Biofilm production is a crucial factor in the pathogenesis, antibiotic resistance, and immune evasion of bacteria. Yang et al., [65] found that A. baumannii tends to increase biofilm formation when exposed to antibiotics such as amoxicillin. They determined that this might be attributed to the stress induced by the antibiotic, which enhances gene regulation and provides fitness advantages for resistant strains.

Chavan et al. [26] reported the use of ampicillin as a reducing and protecting agent to form ampicillin-coated gold nanoparticles (Amp-Au NPs). Amp-Au NP exhibited antimicrobial activity against resistant bacteria, with up to a 16-fold and fourfold increase in effectiveness, respectively. In a study by Demurtas et al. [43], amoxicillin-loaded gold nanoparticles were synthesized. The research reported that 33 μg/mL of amoxicillin associated with the gold nanoparticles was sufficient to inhibit the growth of Gram-negative bacteria. Wang et al. [66], vancomycin was employed as a reducing and protecting agent to obtain polygonal-shaped AuNPs. The vancomycin conjugate retained its antibacterial activity, and the conjugate demonstrated a 16-fold reduction in the amount of antibiotic required to inhibit certain vancomycin-resistant enterococci (VRE) strains compared to free-form vancomycin.

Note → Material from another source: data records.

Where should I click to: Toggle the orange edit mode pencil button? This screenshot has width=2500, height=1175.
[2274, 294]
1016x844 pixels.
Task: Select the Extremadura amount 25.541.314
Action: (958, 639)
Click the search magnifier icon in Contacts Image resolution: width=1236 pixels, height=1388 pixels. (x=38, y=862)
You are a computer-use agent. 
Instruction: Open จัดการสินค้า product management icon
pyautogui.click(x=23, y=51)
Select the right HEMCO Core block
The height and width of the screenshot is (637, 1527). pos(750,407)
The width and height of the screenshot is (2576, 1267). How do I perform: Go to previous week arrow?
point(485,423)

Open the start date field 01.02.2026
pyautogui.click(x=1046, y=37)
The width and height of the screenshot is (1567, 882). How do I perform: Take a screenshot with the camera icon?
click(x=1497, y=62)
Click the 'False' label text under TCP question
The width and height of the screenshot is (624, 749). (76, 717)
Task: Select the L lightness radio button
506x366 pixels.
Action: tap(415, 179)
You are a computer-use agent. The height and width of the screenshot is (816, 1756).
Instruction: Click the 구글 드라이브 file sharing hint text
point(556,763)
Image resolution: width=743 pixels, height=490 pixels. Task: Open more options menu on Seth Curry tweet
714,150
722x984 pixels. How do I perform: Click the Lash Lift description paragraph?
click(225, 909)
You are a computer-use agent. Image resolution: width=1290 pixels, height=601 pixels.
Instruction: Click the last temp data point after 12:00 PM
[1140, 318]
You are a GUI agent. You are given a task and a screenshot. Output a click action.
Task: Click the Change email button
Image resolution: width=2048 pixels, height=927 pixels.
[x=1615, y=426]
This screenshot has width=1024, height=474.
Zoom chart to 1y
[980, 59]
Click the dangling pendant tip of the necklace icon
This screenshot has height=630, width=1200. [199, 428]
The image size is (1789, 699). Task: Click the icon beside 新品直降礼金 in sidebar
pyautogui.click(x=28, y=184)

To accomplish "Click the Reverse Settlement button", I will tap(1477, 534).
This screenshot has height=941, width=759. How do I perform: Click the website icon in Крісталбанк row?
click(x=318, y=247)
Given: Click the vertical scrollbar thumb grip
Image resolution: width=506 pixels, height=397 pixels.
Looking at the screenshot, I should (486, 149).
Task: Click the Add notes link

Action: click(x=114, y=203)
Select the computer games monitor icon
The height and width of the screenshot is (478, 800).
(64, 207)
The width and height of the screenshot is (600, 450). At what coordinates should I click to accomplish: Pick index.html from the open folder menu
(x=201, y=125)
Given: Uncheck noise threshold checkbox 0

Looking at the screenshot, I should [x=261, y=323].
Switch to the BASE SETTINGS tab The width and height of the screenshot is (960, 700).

Brown et al., [33] used ampicillin alone against both gram-positive and negative strains, finding them to be resistant. However, when they utilized AuNPs conjugated with ampicillin, they discovered a malfunction in the efflux system due to the blocking effect of the gold nanoparticles. Additionally, they noted multivalent targeting of the drug to the pathogen. These AuNPs were also observed to alter the tRNA of the translation pathway, preventing it from binding to the required subunit and consequently disrupting the entire protein configuration. In a similar study, Khameneh et al.[67] confirmed findings similar to those of Gu et al., [68] investigated the mechanism of action of vancomycin-conjugated AuNPs revealing a multivalent inhibition of efflux pumps against Enterococcus. Likewise, Mohamed et al., [25] reported that treating Corynebacterium with AuNPs resulted in the creation of perforations in the cell wall of the pathogen. Subsequently, these nanoparticles accumulated in the intracellular space, causing additional damage to the efflux pump.

Conclusion

The functionalization of AuNPs with amoxicillin is demonstrated, involving the formation of electrostatic bonds through sulfur and nitrogen elements present in the antibiotic molecule. Significant damage was observed in MRSA and A. baumannii with varying concentrations of AuNPs@amox. Specifically, at a concentration of 10 µg/mL, the AuNPs@amox inhibit 80.41% of MRSA, while at a lower concentration of 0.1 µg/mL, it inhibited 76.95% of A. baumannii.

The bimodal behavior, coupled with an antibiotic loading of 27.5% proved sufficient to inhibit resistant strains. Enhancing the antimicrobial activity of amoxicillin through the combination appears to be a viable approach in the addressing of antimicrobial resistance. This study demonstrated an alternative route pathway for combinatorial therapy against high drug-resistance by bacteria. The size of AuNPs@amox and AuNPs played a crucial role, potentially hindering the outflow of nanoparticles. Furthermore, the particle size influenced the efflux kinetics of membrane pumps, leading to perforation of cell walls, reduction of biofilms, and ultimately causing cell death.